- **YOUR INSTRUCTIONS**
Reproduce the lines below verbatim, starting with the one containing "grandviewresearch.com source URL" and ending with the one containing "coord(591,347)", both included, and nothing else.
-- begin --
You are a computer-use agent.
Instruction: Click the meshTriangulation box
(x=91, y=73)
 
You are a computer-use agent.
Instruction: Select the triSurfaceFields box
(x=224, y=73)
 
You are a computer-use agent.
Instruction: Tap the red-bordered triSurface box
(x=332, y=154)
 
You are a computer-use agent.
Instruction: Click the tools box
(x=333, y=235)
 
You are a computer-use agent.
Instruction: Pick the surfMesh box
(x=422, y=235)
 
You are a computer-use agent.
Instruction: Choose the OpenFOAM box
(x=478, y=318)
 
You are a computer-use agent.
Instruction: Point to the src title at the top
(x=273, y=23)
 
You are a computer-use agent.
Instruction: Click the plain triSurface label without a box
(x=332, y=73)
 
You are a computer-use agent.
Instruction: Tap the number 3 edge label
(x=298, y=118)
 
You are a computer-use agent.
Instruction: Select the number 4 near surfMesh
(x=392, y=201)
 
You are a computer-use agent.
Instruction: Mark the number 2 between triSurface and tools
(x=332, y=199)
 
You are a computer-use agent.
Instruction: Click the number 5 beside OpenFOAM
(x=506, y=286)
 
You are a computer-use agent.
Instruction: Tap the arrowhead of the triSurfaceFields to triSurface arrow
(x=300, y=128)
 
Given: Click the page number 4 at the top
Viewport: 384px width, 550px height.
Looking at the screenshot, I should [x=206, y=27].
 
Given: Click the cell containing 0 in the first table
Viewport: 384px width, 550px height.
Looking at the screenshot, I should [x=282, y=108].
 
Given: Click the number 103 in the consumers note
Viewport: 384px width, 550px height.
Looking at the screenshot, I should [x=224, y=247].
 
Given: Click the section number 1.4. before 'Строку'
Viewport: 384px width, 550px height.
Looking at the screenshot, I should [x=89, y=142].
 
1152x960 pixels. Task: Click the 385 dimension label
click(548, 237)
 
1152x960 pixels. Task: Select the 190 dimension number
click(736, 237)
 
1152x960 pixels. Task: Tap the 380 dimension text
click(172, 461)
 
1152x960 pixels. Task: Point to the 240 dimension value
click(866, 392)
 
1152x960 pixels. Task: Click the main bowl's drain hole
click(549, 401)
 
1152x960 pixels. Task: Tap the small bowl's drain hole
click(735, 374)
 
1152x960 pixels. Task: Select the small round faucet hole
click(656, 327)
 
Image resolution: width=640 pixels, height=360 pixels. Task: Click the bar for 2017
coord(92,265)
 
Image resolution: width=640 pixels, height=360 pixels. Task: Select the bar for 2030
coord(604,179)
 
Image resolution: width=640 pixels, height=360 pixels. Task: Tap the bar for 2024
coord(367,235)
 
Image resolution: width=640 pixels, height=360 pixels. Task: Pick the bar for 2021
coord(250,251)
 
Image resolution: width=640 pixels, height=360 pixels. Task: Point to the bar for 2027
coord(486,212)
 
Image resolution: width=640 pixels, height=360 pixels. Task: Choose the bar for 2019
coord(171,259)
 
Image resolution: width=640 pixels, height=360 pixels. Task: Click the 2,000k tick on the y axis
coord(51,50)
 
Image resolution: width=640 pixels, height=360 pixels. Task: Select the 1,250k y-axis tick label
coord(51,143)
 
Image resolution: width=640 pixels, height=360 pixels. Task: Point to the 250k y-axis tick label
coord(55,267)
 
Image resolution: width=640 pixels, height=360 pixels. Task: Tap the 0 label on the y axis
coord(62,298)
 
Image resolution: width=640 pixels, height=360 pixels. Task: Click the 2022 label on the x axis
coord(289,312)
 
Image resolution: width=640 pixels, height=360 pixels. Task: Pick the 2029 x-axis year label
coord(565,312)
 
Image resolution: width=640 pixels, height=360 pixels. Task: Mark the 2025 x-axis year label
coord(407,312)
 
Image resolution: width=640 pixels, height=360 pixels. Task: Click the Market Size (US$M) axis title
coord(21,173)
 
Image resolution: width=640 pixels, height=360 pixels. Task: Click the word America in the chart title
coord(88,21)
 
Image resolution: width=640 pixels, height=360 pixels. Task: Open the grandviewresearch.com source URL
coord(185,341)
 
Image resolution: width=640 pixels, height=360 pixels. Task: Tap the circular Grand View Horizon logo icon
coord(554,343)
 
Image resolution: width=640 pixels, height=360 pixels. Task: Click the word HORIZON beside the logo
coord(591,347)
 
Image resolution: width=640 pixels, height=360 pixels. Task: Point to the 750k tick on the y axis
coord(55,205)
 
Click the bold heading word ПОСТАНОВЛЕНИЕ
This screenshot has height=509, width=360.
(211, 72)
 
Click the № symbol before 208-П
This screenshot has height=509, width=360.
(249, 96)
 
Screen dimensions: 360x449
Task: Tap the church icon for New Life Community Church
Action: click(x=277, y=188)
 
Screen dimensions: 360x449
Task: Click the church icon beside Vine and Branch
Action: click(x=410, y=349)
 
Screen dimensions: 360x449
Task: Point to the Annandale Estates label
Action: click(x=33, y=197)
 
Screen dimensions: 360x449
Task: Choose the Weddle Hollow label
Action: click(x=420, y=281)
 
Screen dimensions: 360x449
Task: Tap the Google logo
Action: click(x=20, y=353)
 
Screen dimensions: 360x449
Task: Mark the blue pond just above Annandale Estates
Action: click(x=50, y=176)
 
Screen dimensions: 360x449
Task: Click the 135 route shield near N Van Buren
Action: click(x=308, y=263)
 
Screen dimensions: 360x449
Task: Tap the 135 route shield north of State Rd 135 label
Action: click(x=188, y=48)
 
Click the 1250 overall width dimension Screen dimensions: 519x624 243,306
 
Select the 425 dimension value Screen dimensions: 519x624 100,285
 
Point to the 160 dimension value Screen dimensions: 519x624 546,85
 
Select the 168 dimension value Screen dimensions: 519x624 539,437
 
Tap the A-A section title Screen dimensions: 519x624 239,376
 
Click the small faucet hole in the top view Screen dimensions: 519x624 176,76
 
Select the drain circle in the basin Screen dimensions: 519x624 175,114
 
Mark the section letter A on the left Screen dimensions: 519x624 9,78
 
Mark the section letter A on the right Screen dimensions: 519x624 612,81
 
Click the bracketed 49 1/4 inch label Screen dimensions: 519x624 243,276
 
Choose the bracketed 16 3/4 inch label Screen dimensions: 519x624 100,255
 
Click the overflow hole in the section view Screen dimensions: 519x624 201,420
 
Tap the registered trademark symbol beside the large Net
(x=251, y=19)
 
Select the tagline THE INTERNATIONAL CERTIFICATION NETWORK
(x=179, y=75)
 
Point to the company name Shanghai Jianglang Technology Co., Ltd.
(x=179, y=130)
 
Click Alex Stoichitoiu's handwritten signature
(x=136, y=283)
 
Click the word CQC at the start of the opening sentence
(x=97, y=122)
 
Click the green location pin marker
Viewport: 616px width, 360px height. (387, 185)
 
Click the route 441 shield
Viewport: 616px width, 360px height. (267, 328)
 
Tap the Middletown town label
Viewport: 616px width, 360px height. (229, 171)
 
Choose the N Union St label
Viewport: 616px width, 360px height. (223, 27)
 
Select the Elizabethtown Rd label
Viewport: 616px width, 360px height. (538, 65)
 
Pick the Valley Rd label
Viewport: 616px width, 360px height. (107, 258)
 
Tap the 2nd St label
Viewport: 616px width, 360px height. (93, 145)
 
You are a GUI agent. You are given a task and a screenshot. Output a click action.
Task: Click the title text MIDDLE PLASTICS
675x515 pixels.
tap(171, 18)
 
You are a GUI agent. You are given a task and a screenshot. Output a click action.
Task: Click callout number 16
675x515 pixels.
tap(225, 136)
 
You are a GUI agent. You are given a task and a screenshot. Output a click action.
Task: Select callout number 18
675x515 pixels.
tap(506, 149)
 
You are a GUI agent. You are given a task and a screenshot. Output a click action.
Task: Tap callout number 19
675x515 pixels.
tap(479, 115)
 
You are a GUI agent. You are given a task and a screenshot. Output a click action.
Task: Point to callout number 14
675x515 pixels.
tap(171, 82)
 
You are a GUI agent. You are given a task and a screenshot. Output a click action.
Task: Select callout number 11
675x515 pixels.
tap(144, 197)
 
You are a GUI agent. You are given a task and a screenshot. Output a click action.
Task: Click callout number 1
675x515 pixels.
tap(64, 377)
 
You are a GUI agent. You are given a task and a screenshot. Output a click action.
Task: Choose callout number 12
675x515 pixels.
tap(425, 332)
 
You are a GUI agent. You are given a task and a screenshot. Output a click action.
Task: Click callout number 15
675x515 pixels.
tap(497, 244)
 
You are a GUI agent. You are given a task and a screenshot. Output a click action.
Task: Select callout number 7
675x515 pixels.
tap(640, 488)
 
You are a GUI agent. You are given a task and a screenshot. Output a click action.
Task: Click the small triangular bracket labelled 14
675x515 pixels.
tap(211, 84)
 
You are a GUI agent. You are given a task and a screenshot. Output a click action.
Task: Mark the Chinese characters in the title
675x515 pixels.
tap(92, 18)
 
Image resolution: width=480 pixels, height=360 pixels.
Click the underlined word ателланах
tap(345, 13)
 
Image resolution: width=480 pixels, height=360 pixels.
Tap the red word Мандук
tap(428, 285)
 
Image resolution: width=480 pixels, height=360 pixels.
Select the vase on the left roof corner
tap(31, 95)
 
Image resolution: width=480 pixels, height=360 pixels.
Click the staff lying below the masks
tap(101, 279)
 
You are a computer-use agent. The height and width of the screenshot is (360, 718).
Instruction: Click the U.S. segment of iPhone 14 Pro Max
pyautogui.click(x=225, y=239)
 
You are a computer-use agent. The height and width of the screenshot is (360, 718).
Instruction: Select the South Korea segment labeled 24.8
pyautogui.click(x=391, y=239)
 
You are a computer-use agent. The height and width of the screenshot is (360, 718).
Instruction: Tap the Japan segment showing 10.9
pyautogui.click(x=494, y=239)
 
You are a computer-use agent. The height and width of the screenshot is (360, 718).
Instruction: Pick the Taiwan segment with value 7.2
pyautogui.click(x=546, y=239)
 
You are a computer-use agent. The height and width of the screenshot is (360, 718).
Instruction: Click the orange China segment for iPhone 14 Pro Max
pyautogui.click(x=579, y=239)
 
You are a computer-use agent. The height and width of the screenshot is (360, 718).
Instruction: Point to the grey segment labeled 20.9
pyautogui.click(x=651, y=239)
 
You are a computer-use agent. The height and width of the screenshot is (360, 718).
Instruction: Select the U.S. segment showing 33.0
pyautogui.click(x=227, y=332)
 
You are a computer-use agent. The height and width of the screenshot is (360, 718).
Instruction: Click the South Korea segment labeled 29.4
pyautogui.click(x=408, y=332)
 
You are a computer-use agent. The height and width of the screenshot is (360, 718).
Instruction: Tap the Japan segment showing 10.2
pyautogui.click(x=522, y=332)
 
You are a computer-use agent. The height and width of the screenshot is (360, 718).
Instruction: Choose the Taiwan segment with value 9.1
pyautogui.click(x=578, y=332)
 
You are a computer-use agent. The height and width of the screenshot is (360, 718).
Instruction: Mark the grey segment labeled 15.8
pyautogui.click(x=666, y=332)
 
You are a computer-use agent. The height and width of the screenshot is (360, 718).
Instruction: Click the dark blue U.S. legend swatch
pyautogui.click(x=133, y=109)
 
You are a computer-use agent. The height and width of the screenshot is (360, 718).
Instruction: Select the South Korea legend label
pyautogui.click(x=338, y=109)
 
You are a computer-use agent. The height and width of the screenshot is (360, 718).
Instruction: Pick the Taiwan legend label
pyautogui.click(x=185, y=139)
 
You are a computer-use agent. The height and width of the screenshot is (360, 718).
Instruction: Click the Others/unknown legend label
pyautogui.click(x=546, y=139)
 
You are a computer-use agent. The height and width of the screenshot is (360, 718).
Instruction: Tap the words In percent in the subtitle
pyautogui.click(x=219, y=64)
-- end --
- **CORRECT RESULT**
Image resolution: width=640 pixels, height=360 pixels. Task: Open the grandviewresearch.com source URL
coord(185,341)
 
Image resolution: width=640 pixels, height=360 pixels. Task: Tap the circular Grand View Horizon logo icon
coord(554,343)
 
Image resolution: width=640 pixels, height=360 pixels. Task: Click the word HORIZON beside the logo
coord(591,347)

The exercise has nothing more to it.